* _Task 1_:
Answer these questions from the text on health IT funding:
(a) How much does the American Recovery and Reinvestment Act of 2009 allocate to health IT?
(b) Which two barriers to implementation does the text say the funding addresses?
(c) Starting in what year must office-based physicians demonstrate "meaningful use" of EHRs to earn the Medicare bonus payments?
* _Task 2_: List every dollar amount that appears in the text on health IT funding.
* _Task 3_: Rewrite the health IT funding text from "As you know, investment" up to and including "and ongoing costs.", replacing "whopping" with "massive".

------ Document text

As you know, investment and enrichment in EMRs is the focus of the American Recovery and Reinvestment Act of 2009—which allocates a whopping $19.2 billion to health IT. The numbers have been well-publicized, with $17.2 billion being funneled through the Medicare and Medicaid programs to help providers adopt EHRs and another $2 billion earmarked for the Office of the National Coordinator for Health Information Technology (ONC). Outside the direct contributions to pay for IT systems, there is another $10.4 million in related spending, according to HIMSS, for telecommunications, broadband and telemedicine.
This is likely the biggest thing ever to happen to health IT, addressing the top two barriers to implementation: acquisition and ongoing costs.
As you’ll see in detail in this month’s cover story, office-based physicians can earn $44,000 in Medicare bonus payments over a five-year period if they demonstrate “meaningful use” of EHRs starting in 2011. For hospitals, starting in fiscal year 2011, there is a baseline annual incentive of $2 million, with an extra $200 paid per discharge for the 1,150th through 23,000th discharge each year.

------------
------ Records provided

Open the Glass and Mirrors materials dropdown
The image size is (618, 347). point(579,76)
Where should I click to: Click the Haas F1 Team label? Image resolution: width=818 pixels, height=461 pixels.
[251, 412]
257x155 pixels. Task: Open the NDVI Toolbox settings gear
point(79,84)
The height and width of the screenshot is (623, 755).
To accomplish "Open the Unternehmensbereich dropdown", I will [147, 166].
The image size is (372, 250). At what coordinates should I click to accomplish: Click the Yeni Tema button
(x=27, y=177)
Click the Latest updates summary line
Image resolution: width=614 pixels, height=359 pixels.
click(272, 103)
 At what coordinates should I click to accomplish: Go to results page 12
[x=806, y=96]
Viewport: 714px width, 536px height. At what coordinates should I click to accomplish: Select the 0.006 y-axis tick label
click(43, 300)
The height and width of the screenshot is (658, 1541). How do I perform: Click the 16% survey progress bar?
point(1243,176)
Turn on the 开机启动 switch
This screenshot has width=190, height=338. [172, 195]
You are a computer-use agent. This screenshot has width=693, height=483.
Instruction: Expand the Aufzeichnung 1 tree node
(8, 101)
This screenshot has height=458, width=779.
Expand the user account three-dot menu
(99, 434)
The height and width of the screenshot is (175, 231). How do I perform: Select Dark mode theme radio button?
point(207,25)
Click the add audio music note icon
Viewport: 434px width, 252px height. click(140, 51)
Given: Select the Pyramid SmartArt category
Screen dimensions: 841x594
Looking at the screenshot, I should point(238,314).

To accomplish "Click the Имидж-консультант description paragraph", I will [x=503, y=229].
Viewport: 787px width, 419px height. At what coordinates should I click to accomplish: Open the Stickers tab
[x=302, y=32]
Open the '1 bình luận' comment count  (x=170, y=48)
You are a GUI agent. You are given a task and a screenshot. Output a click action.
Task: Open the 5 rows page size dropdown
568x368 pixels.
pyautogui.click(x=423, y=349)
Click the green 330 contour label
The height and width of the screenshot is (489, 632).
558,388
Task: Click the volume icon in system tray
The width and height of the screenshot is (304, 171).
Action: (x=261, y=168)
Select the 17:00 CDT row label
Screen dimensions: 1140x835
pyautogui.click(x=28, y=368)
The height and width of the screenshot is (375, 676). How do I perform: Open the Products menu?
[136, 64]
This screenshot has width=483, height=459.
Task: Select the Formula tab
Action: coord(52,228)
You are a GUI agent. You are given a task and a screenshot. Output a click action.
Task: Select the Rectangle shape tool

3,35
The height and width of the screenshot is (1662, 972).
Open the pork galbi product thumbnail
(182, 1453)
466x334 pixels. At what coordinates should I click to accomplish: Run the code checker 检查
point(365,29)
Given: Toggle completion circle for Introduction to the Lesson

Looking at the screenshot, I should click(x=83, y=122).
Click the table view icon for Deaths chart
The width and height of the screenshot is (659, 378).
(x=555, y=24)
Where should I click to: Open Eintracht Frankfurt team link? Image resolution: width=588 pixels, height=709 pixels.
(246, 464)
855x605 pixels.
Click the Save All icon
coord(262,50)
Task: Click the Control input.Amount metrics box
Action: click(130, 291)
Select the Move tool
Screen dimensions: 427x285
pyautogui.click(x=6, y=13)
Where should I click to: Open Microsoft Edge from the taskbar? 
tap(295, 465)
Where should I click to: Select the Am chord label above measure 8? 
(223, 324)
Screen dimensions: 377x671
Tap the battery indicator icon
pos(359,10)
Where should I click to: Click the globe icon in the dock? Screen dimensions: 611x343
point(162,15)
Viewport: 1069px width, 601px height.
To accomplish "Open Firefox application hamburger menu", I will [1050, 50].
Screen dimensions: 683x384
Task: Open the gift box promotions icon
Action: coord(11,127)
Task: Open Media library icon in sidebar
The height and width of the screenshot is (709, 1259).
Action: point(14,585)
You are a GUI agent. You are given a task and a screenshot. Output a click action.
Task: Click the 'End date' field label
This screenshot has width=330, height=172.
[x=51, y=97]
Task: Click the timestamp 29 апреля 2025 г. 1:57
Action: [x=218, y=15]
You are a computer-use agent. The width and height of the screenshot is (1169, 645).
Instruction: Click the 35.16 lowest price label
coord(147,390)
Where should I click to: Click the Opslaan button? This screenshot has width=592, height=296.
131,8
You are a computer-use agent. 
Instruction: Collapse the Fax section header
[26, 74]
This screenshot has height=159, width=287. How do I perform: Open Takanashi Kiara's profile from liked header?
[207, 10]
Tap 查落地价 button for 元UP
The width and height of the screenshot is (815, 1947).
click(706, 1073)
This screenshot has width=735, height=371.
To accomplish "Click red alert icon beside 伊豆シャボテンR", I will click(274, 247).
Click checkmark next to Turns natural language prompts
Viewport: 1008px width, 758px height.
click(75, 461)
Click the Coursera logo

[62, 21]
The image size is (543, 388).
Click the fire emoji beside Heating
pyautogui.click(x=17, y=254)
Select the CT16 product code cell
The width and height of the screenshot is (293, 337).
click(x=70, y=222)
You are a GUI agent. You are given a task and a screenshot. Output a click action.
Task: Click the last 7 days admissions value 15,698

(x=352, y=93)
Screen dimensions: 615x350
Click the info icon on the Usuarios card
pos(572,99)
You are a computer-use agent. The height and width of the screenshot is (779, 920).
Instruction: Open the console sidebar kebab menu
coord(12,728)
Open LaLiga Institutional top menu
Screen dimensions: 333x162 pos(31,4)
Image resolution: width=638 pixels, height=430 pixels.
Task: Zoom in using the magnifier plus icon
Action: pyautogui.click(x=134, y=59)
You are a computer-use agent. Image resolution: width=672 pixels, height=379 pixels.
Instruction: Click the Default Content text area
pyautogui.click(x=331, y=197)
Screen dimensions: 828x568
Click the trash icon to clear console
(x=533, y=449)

------------

* _Answer 1_:
(a) $19.2 billion
(b) Acquisition and ongoing costs
(c) 2011

* _Answer 2_:
$19.2 billion
$17.2 billion
$2 billion
$10.4 million
$44,000
$2 million
$200

* _Answer 3_:
As you know, investment and enrichment in EMRs is the focus of the American Recovery and Reinvestment Act of 2009—which allocates a massive $19.2 billion to health IT. The numbers have been well-publicized, with $17.2 billion being funneled through the Medicare and Medicaid programs to help providers adopt EHRs and another $2 billion earmarked for the Office of the National Coordinator for Health Information Technology (ONC). Outside the direct contributions to pay for IT systems, there is another $10.4 million in related spending, according to HIMSS, for telecommunications, broadband and telemedicine.
This is likely the biggest thing ever to happen to health IT, addressing the top two barriers to implementation: acquisition and ongoing costs.